Alternatively, OHRP may wish to consider utilizing the 45 CFR 46.101(i) secretarial waiver. This section of the regulations states, “Unless otherwise required by law, department or agency heads may waive the applicability of some or all of the provisions of this policy to specific research activities or classes or research activities otherwise covered by this policy.” OHRP could waive the applicability of the consent requirements to recruitment activities, and instead of requiring consent or a waiver of consent, adopt the FDA guidance statements regarding the ethical standards for recruitment activities.
SACHRP recommends that OHRP and FDA should take the necessary steps to issue a single joint guidance on recruitment of subjects so that IRBs have a single source of information regarding the agencies’ viewpoint on this issue.

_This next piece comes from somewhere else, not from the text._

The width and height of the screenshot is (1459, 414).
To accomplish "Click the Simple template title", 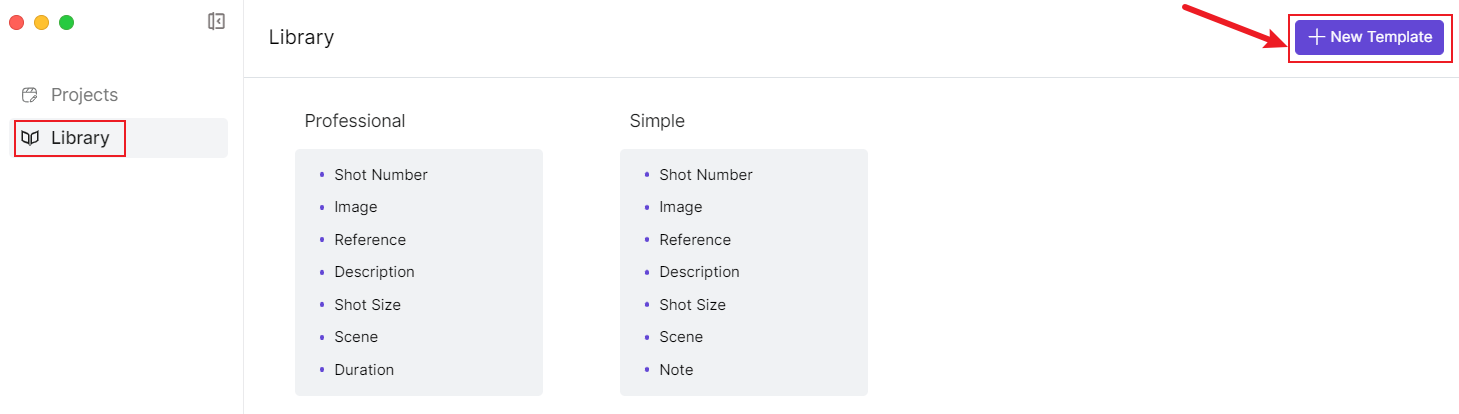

This will reduce administrative burden on IRBs and ease compliance requirements. SACHRP recommends that OHRP should adopt the FDA approach to this issue as exemplified in FDA’s guidance and take steps necessary to interpret the Common Rule so that this is possible. The joint guidance should clearly indicate that it applies equally to social, behavioral, and educational research, as well as medical research. The regulatory criterion for equitable selection of subjects should be addressed in the guidance. To the extent possible, OHRP, FDA, and OCR should also consider what activities must be performed due to the HIPAA Privacy Rule, and to what extent harmonization of interpretation can be implemented. Finally, OHRP and FDA should consider whether it would be useful to note in the guidance that other laws and regulations addressing recruitment activities might apply to the research, such as FERPA.